As I reported in an earlier missive, rate lock selling caused a mini panic in the long end of the market and at one point the 30 year bond was 3/4 point lower.
That selling proves to be of the one off variety and without follow through selling the month end index extension trade dominated flows and pushed prices higher (and since the inverse relationship between yield and price remains intact, yields moved lower!!).
The yield on the 2 year note slipped 4 basis points to 0.98 percent. The yield on the 3 year note declined 5 basis points to 1.48 percent. The yield on the 5 year note fell by 5 basis points to 2.40 percent. The yield on the 7 year note slipped 5 basis points to 3.04 percent. Likewise the yield on the 10 year note slipped 5 basis points to 3.40 percent. The Long Bond languished relative to its yield curve brethren as its yield dropped just 2 basis points to 4.18 percent.

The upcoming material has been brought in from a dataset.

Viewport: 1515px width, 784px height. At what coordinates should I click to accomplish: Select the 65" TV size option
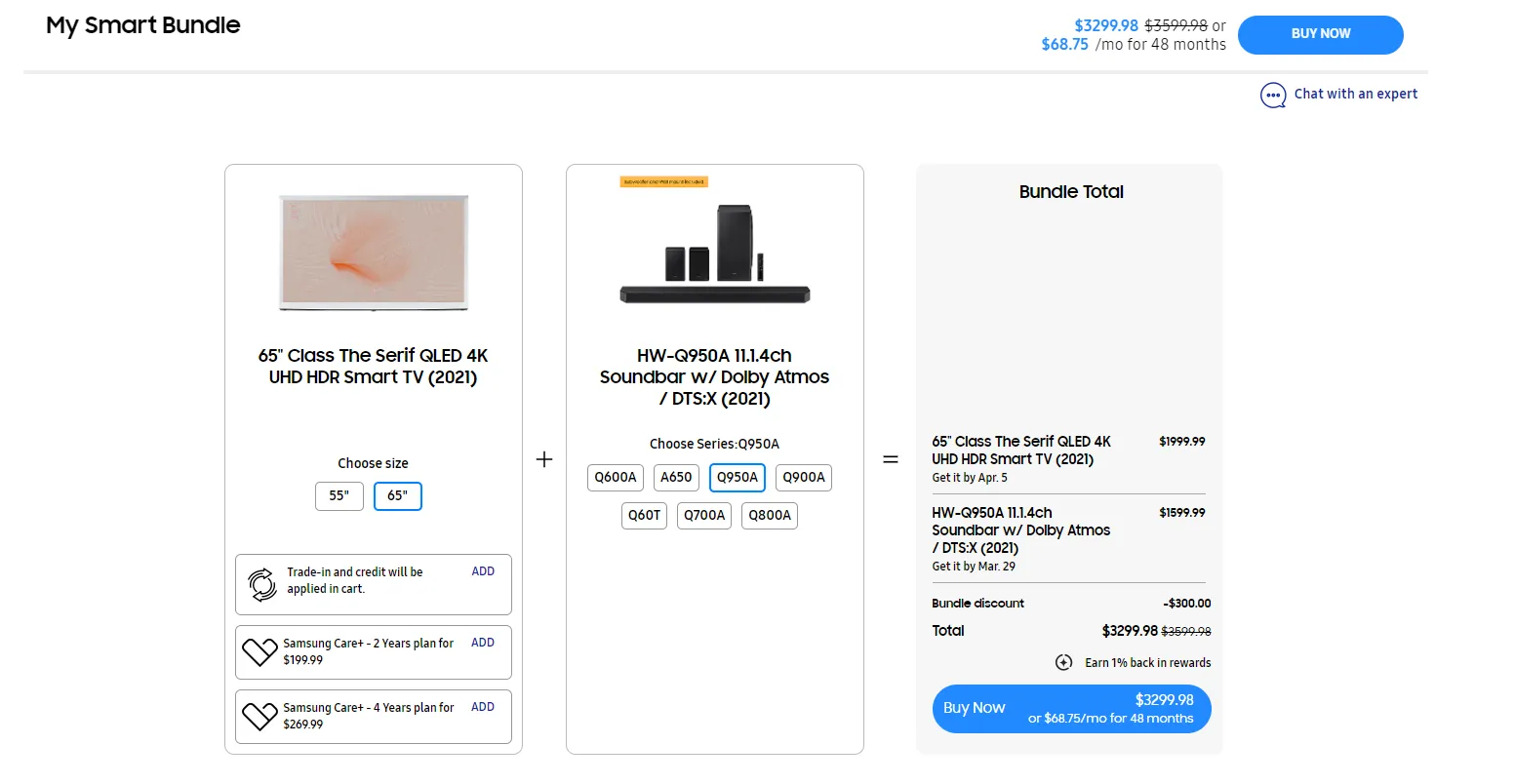[397, 496]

The 2year/10 year spread is a basis point flatter at 240 basis points.
The 10 year also outperformed the 30 year bond as the 10year/30 year spread widened 3 basis points to 78 basis points.
The 2year/5year/30 year spread is little changed at 36 basis points.
I have not recorded TIPS spreads here in several days. Those spreads have narrowed quite a bit since I last wrote of them. Ten year spreads are 165 basis points today. Most of last week they were in the mid 170s.
Thirty year spreads are 204 basis points today. Most of last week they were in the zone around 215 basis points.
The narrowing of those spreads is an indication that investors are expecting reduced levels of inflation in the fuure.
The market cannot seem to break out of its range. We sit at the expensive end of the 3.50 to 3.40 percent range which has prevailed recently. The market is expecting stronger data over the course of the week and is here anyway.
We get a chance to view the national ISM tomorrow and that should show strength. Car sales should be propped up be the cash for clunkers dough from Uncle Sam. And most are counting on another decline in the nuber of jobs being shed by businesses. We expect that yet the market is here.
I think it will take a combination of successiveley weaker than expected numbers to spark a run to lower yields.
Vacation time predominates and in that environment the second stringers will be slow to act.
Supply is never far from view. On Thursday the Treasury will announce a new 3 year note and a reopening of the 10 year and Long Bond. The total package should be a shade less than $ 75 billion.